OmniSch: A Multimodal PCB Schematic Benchmark For Structured Diagram Visual Reasoning
New benchmark reveals major gaps in how models like GPT-4o and Claude 3.5 interpret complex engineering diagrams.
A consortium of researchers, led by Taiting Lu and 13 other authors, has published OmniSch, a groundbreaking benchmark designed to rigorously test the capabilities of Large Multimodal Models (LMMs) like GPT-4o and Claude 3.5 in a specialized domain: interpreting Printed Circuit Board (PCB) schematic diagrams. This is the first comprehensive benchmark for this task, containing 1,854 real-world schematic images. It moves beyond simple image captioning to assess a model's ability to perform the core engineering function of converting a visual diagram into a machine-readable, spatially weighted netlist graph—the backbone of Electronic Design Automation (EDA) tools.
The benchmark comprises four distinct tasks that escalate in complexity: Visual Grounding (aligning 423.4K semantic labels to visual regions), Diagram-to-Graph reasoning (understanding topological connections), Geometric reasoning (assigning layout-dependent weights), and Tool-Augmented Agentic reasoning (using external tools to solve the previous tasks). The team's evaluation revealed substantial and concerning gaps in current state-of-the-art models. These include unreliable fine-grained grounding of components, brittle parsing of layout into graph structure, inconsistent reasoning about global connectivity, and inefficient visual exploration. Essentially, while LMMs excel at general vision tasks, they struggle with the precise, structured reasoning required for technical engineering artifacts.

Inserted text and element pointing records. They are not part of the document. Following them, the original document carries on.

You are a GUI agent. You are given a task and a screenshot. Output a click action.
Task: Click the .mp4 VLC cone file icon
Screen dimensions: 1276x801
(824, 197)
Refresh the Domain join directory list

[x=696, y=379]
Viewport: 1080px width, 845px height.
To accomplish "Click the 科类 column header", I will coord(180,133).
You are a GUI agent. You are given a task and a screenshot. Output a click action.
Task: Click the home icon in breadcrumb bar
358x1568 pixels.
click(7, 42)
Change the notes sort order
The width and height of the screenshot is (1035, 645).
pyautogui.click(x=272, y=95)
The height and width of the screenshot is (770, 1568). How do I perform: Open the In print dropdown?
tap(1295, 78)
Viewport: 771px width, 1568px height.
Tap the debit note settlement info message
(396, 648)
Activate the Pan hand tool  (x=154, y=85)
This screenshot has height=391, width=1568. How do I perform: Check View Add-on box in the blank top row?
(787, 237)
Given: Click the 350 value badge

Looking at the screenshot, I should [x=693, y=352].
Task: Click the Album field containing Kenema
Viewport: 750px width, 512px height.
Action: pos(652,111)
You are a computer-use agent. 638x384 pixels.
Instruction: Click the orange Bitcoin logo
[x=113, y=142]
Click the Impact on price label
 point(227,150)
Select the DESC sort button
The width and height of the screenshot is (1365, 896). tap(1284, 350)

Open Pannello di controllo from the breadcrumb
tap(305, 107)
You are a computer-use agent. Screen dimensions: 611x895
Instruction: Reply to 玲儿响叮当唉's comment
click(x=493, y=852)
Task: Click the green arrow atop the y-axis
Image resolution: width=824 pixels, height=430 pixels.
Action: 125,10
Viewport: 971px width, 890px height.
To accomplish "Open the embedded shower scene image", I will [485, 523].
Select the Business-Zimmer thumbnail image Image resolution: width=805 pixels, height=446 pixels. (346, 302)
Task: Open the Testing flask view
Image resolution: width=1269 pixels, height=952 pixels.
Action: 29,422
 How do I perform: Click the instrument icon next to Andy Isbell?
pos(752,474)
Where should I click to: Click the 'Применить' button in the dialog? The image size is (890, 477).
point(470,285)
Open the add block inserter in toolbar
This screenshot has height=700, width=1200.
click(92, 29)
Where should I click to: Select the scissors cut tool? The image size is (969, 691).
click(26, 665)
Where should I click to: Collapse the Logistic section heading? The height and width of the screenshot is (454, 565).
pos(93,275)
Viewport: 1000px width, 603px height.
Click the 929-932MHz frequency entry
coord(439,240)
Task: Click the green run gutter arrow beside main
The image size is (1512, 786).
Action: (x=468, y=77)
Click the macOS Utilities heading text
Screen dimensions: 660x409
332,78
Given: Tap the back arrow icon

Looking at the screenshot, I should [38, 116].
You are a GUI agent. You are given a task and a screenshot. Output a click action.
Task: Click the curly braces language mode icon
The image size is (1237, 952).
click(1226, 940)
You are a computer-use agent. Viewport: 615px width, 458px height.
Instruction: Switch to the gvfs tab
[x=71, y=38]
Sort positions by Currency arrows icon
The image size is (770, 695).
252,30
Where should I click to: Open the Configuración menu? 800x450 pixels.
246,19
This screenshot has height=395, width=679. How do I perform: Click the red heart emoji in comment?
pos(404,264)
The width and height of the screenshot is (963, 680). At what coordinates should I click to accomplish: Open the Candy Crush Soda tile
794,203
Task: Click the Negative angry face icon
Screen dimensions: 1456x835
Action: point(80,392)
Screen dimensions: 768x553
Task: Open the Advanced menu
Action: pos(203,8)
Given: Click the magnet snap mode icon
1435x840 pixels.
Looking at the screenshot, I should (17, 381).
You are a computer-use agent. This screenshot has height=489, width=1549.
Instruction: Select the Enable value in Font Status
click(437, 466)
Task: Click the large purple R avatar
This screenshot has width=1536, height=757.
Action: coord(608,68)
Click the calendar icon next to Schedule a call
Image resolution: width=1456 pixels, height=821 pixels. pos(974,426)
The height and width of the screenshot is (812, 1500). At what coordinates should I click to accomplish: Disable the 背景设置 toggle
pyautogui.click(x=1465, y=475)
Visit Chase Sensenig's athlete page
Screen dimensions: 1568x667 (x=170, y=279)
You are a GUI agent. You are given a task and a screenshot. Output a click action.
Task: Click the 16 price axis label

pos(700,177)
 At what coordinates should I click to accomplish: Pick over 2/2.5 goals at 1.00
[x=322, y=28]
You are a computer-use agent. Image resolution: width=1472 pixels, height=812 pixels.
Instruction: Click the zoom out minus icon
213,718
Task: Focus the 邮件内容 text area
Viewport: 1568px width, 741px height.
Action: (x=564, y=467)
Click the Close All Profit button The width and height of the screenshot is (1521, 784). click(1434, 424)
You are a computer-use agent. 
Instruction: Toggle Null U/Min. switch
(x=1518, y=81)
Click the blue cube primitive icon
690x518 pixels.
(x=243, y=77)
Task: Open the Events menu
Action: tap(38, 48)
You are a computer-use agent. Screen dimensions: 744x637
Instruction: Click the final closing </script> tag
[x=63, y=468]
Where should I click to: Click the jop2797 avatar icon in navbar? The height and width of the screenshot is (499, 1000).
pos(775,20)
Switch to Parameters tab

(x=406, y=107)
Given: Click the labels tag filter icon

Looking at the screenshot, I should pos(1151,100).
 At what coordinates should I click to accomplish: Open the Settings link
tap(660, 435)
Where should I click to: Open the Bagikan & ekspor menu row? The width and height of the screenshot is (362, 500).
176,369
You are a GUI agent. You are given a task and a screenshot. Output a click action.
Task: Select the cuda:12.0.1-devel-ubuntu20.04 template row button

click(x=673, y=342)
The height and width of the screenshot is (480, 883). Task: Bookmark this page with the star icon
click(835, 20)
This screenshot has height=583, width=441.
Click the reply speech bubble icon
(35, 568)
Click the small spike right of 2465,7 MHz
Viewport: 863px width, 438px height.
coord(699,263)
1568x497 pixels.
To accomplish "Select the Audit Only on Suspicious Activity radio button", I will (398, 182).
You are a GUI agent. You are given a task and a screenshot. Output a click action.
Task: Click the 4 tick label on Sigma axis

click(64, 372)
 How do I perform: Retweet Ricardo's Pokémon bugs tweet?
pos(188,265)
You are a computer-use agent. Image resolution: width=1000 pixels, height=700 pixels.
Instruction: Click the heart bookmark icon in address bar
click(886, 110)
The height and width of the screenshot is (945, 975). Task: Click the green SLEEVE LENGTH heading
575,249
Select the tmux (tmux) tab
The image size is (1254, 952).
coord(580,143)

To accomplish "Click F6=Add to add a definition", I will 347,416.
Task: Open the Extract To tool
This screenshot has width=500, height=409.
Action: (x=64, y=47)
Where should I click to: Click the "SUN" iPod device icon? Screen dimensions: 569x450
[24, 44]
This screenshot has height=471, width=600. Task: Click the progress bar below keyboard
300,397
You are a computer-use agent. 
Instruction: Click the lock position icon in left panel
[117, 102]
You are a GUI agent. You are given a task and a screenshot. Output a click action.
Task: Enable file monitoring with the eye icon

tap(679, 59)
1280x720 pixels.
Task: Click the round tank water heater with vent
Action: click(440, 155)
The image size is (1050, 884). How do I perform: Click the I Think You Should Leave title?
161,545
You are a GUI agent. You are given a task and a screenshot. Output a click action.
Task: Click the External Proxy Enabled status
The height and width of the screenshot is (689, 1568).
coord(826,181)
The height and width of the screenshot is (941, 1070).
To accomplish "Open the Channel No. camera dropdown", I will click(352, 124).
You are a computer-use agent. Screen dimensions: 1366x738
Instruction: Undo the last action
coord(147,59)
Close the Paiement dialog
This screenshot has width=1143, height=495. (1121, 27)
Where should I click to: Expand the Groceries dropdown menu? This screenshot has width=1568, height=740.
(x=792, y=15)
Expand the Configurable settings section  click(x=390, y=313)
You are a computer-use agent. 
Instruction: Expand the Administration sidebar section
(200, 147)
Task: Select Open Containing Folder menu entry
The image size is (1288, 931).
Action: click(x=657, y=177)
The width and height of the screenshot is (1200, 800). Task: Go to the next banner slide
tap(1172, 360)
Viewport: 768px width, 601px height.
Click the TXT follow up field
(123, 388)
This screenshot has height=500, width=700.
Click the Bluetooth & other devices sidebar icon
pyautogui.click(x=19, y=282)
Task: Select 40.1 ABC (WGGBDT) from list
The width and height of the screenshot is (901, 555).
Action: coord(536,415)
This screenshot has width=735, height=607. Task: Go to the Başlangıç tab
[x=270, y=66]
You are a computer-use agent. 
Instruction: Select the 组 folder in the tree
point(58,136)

This work is significant because it provides a concrete, quantitative measure of AI's readiness for real-world engineering assistance. It shifts the conversation from whether models can 'see' a schematic to whether they can correctly 'understand' its function and connectivity with the accuracy demanded by hardware designers. The benchmark's release will likely drive focused improvements in multimodal reasoning, pushing developers to create models that are not just broadly capable but technically reliable for specialized professional use.
- Contains 1,854 real-world PCB schematic diagrams and 109.9K grounded component instances for testing.
- Evaluates models on four core engineering tasks, including spatial netlist graph construction critical for EDA workflows.
- Reveals major reliability gaps in current LMMs, including brittle layout parsing and inconsistent connectivity reasoning.
Why It Matters
It provides the first rigorous test for AI's ability to assist in hardware design, a multi-billion dollar industry reliant on precise diagram interpretation.